Today’s routine pulls together some of the more challenging upper-body moves you’ve seen throughout the program and groups them together in a way that tests your muscles. You’ll start with a superset made of compound, single-arm moves—the single-arm row in plank and the alternating chest press. This unilateral focus makes sure that each side is pulling its own weight, which helps build more balanced strength.

Then you’ll try something new: a circuit of three moves (known as a triset) following your first grouping of two moves. That means your main workout contains five moves (like your cardio routine yesterday), which adds more volume to the mix from last week. This circuit includes a couple of isolation moves—the reverse fly (which works your rear deltoids) and the skull-crusher (which hits your triceps). So don’t be afraid to reach for your lighter weights for these, since the exercises target smaller muscles.

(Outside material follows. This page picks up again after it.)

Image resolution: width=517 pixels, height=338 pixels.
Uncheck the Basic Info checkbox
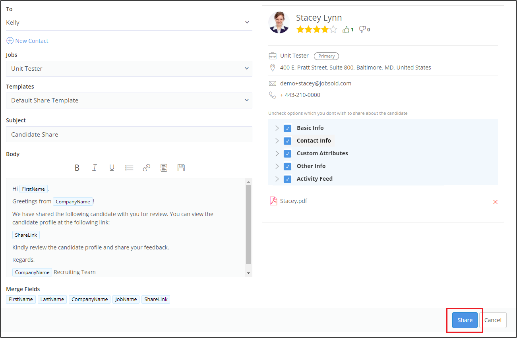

If you’re feeling ready for more after your workout, join us for the optional EMOM finisher: a complete biceps burnout. That means two biceps exercises, back-to-back, before resting for the remainder of the minute and then starting it all over again. Both of these curl variations hit your biceps from different angles, so they target different parts of the muscle. That’s great not only for building balanced strength, but also for making sure you don’t get too fatigued during your set! This biceps burnout is challenging, though, so don’t be afraid to reduce the number of reps if you need to.

WORKOUT DIRECTIONS

Aim for 8 to 15 reps of each exercise in superset. Rest for up to 30 seconds between exercises and 1 to 2 minutes after each round. Complete 2 to 5 rounds total.

Repeat for circuit.

EXERCISES

Superset

  • Single-Arm Row in Plank
  • Chest Press Alternating

Circuit

  • Overhead Press
  • Reverse Fly
  • Skull Crusher

BONUS EMOM

After your last circuit, try the bonus EMOM: Do both moves for the recommended number of reps aiming to finish in under 60 seconds. If you have time left over, rest. At the top of the next minute, start again. Repeat 4 times total (a total of 4 minutes).